A year can bring big changes in the auto industry, and the 2011 Jeep Compass is a perfect example of just how many improvements can be made within a 12-month window. Jeep set its designers and engineers loose on the Compass platform and what they came back with is a compact sport-utility crossover that has more to offer families and drivers with active lifestyles than its 2010 counterpart. While the vehicle has not undergone a complete redesign, the changes that have been made to the 2011 Jeep Compass were specifically targeted towards areas where buyers would notice the most improvement.
Let’s take a look at five things you need to know about the 2011 Jeep Compass. For even more information and important updates about the compact crossover, please visit Jeep’s 2011 Compass website.
The 2011 Jeep Compass sports fresh body work from front to back. The Compass’ front fascia has been completely reworked to emulate the styling of its bigger brother, the popular Jeep Grand Cherokee. The seven-bar upright grille and canted headlights make the Compass instantly recognizable as part of the Jeep family, while the new rear LED taillights update the crossover and add additional detail and safety to the vehicle’s design. Keen eyes will also spot the additional body cladding that has been affixed to the lower edge of Jeep’s bumper. The overall effect is a sportier, more streamlined appearance for the small SUV.
A priority for the Compass’ 2011 facelift was to make the crossover a quieter place to spend some time while traveling from point A to point B. This was accomplished through the addition of more noise-absorbent paneling, as well as the increased use of sound insulation throughout the vehicle. Along with these new panels come a host of soft-touch materials that are intended to give the 2011 Jeep Compass a more high-end feel, and the number of hard plastic surfaces that driver and passengers interact with inside the SUV has been dramatically reduced.
Comfort improvements aren’t just restricted to sound and touch – the Compass has also seen its suspension system tweaked in order to provide more confident footing and better absorption of bumps and other insults out on the road. The vehicle’s spring rates have been stiffened by 20 percent and its stabilizer bars by 10 percent in an effort to reduce the bouncing and buffeting that was evident in the 2010 edition of the SUV.
All versions of the 2011 Jeep Compass now come with amenities such as power windows, air conditioning, cruise control and keyless entry as standard equipment. Dashboard gauges feature LED backlighting for 2011, and an all-new steering wheel that provides controls for the stereo system and cruise control – as well as other vehicle functions – is also included free of charge.
Additional features that can be ordered with the 2011 Jeep Compass include the uConnect Web, Navigation and Voice Command systems, as well as a sunroof, heated leather seats, and speakers which can flip down from the open tailgate and face the rear of the vehicle.
The 2011 Jeep Compass offers the same engine choices as found in 2010, including a 2.0-liter, four-cylinder engine that offers 158 horsepower and 141 lb-ft of torque and a 2.4-liter, four-cylinder unit that generates 172 horsepower and 165 lb-ft of torque.

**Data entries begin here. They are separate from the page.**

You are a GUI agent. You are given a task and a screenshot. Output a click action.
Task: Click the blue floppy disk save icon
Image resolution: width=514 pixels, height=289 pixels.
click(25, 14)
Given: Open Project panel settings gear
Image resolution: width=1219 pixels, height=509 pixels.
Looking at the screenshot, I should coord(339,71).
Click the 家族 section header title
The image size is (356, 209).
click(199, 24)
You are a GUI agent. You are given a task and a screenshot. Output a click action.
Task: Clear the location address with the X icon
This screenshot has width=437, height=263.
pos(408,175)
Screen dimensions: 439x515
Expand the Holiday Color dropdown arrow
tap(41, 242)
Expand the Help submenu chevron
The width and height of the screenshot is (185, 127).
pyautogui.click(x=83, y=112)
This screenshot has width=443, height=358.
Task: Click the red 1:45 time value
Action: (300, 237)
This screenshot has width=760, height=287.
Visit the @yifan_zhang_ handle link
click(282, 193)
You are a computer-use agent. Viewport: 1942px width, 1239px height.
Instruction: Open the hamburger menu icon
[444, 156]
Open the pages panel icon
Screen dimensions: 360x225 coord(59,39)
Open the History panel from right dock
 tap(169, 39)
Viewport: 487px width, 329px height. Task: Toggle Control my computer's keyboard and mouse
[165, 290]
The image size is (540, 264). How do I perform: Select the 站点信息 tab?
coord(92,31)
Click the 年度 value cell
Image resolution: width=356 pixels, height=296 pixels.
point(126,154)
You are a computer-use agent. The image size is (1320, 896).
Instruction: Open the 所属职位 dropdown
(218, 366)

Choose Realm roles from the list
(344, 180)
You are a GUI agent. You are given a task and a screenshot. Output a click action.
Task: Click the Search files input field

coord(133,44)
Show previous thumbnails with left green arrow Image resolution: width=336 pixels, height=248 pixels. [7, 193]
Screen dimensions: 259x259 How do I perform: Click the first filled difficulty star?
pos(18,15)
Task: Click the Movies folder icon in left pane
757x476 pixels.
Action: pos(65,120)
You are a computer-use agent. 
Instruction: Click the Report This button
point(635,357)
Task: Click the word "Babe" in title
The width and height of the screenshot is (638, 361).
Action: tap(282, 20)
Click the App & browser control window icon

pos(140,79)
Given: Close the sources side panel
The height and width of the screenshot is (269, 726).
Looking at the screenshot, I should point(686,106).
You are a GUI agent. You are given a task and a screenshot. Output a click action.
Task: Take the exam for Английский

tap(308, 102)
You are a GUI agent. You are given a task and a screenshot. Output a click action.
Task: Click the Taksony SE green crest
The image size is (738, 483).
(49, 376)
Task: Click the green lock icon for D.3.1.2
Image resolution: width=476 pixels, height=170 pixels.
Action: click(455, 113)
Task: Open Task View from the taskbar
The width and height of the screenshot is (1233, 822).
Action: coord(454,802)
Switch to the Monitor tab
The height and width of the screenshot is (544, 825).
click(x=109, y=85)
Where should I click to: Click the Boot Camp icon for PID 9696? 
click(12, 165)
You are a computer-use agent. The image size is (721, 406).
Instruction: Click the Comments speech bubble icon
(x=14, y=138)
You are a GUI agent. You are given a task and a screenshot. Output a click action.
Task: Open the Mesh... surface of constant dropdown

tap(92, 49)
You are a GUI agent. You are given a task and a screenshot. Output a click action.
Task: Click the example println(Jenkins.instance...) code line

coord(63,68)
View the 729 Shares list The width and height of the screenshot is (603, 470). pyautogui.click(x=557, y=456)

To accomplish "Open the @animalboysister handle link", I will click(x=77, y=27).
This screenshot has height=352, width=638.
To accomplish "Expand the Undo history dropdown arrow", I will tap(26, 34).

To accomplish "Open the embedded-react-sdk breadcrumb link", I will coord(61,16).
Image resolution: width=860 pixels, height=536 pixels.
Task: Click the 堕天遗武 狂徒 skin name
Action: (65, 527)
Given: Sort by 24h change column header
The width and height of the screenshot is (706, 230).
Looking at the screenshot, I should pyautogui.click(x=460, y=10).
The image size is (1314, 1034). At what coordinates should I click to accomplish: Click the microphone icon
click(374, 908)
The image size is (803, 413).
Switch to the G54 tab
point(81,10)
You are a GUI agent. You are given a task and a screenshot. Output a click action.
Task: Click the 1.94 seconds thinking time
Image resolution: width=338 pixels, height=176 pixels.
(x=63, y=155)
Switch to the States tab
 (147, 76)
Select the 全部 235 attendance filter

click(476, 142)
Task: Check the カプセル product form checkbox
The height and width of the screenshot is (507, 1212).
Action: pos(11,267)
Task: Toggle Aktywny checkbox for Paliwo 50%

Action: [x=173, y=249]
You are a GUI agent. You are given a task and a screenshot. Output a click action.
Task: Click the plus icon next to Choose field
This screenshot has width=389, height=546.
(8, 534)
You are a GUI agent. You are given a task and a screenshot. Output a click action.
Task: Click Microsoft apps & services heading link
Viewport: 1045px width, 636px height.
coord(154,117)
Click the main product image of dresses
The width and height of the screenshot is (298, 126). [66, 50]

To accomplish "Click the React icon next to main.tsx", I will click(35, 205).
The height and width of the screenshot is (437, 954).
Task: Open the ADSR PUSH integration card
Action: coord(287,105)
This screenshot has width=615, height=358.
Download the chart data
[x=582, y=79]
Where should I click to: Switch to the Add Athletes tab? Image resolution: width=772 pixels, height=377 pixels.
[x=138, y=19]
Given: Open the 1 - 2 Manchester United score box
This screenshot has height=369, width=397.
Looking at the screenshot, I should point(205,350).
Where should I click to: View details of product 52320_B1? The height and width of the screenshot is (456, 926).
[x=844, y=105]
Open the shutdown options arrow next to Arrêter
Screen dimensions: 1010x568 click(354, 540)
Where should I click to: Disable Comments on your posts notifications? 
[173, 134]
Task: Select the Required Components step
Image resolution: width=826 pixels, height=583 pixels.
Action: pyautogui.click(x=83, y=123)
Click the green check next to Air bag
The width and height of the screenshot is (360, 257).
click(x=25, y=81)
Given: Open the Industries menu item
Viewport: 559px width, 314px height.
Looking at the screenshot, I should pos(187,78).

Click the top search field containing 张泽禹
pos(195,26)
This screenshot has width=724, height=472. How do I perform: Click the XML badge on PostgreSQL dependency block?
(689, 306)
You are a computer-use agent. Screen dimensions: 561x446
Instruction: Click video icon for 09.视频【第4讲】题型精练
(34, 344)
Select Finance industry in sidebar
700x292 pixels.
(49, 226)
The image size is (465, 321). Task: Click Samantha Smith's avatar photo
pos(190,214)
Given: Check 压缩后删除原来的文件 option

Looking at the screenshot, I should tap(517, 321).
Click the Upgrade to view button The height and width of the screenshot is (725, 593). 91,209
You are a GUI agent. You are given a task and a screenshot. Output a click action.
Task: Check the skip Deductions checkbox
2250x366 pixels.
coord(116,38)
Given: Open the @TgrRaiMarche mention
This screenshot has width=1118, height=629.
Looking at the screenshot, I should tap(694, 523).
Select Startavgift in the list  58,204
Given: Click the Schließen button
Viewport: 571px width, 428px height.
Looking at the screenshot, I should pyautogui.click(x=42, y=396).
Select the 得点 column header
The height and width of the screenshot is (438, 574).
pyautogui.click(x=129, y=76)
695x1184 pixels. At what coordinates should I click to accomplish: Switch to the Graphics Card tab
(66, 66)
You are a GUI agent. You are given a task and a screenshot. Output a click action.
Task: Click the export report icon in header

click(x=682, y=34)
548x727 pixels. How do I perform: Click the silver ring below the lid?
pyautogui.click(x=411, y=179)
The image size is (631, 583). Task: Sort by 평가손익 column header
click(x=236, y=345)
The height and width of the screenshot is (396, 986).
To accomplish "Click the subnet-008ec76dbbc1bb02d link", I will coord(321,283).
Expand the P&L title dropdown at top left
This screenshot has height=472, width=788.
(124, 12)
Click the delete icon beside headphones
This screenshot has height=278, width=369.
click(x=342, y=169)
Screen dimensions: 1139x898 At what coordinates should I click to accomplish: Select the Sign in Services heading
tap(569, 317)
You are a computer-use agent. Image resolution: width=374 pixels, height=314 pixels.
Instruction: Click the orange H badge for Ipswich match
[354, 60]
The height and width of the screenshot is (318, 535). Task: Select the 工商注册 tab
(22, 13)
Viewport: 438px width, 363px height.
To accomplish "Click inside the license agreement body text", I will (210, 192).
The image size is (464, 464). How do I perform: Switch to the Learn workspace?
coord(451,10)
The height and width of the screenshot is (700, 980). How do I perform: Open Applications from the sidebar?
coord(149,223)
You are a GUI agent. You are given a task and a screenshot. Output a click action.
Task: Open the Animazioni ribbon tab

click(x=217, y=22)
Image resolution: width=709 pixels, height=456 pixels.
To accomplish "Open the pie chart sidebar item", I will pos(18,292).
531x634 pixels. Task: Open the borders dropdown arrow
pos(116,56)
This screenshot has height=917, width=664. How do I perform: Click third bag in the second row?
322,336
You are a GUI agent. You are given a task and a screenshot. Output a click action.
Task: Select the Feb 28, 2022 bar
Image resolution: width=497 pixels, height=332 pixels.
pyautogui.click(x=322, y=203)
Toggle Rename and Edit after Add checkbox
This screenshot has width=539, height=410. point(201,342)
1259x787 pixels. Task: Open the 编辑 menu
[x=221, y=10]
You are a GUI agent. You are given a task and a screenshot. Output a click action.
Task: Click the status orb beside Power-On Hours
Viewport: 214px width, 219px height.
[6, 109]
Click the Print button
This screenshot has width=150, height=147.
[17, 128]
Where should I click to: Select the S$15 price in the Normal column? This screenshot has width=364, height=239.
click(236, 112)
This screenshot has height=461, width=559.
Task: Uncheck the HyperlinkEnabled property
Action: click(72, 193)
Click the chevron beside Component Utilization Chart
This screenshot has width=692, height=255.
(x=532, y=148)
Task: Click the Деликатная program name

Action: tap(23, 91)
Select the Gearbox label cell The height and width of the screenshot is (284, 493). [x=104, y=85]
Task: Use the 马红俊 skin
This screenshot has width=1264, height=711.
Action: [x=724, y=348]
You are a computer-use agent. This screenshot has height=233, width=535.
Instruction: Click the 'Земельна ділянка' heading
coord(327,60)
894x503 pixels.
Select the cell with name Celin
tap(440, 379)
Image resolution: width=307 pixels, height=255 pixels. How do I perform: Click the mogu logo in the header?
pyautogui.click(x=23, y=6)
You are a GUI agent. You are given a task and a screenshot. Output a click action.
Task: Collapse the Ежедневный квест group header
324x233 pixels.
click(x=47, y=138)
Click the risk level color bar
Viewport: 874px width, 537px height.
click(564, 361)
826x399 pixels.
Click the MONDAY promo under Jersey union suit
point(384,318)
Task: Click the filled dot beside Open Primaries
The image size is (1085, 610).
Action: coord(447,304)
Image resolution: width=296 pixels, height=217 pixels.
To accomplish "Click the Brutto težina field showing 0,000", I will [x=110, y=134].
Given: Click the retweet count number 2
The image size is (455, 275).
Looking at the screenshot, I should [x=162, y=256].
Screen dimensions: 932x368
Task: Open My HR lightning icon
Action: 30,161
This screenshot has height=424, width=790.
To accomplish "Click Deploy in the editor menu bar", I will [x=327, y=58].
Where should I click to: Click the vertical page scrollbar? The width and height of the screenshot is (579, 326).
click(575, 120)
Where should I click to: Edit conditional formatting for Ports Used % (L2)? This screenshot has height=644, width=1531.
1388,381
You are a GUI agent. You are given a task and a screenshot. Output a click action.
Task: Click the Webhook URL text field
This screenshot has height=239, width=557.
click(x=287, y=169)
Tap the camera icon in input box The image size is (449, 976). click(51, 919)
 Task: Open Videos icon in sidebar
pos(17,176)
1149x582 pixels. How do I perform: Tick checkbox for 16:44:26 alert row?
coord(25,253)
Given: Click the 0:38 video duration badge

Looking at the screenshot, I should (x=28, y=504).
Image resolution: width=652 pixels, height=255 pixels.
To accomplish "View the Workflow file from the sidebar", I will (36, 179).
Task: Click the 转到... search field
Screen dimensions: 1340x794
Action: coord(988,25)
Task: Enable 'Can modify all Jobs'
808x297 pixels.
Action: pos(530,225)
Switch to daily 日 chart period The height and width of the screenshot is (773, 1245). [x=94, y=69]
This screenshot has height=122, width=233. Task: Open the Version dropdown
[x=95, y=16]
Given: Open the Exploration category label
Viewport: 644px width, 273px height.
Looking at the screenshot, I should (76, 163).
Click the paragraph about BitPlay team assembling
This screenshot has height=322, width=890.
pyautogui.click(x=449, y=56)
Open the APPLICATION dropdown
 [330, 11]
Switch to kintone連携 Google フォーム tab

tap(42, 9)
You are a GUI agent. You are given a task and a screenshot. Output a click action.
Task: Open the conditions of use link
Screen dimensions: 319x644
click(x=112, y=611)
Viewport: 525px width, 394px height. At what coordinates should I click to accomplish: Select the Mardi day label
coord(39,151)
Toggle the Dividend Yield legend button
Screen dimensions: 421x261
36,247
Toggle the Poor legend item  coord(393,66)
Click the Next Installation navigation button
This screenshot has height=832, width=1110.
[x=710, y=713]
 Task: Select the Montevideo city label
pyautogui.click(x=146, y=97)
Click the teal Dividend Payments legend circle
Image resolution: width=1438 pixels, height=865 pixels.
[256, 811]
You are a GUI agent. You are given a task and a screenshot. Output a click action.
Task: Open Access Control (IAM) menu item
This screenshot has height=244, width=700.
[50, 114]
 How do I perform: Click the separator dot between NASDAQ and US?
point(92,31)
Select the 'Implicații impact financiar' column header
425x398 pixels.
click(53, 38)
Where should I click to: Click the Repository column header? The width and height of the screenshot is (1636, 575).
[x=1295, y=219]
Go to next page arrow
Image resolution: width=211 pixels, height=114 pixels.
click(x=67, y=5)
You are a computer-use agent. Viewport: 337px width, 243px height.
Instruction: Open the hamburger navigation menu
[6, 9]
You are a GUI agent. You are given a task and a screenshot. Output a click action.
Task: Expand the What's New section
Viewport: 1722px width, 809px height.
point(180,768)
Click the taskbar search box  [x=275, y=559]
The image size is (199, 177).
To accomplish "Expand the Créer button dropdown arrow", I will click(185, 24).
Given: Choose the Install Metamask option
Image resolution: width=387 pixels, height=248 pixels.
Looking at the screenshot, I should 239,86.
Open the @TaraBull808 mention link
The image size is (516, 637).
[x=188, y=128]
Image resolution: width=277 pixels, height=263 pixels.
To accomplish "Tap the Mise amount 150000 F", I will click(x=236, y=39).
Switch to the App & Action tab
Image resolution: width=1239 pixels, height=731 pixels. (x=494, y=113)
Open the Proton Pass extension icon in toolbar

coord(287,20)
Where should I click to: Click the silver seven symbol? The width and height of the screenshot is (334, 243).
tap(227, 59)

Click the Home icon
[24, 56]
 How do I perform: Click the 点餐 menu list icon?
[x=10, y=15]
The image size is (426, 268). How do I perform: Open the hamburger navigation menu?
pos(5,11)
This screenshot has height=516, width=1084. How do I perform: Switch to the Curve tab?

Jeep engineers, however, have reconfigured the programming of the larger motor (which comes standard in all but one version of the vehicle), and the optional continuously-variable automatic transmission that can be paired with it, in order to knock a half-second off of the SUV’s sprint to 60 miles per hour. A five-speed manual transmission is also available with the 2011 Compass.
The 2011 Jeep Compass received significant attention in the off-road capability department in order to help the crossover gain Trail Rated status. This badge is only bestowed upon Jeep vehicles which meet the brand’s highest all-terrain driving standards. The key to up-rating the Compass’ abilities off the beaten path was the inclusion of the Freedom Drive II four-wheel drive system, which comes with a low-range feature thanks to a special version of the continuously-variable automatic transmission that comes with it. Freedom Drive II can distribute torque evenly between the front and rear axles, and versions of the Compass that benefit from this feature also offer skid plates and an additional inch of ground clearance. The Freedom Drive I system is still available for those interested in a more pavement-focused active all-wheel drive system.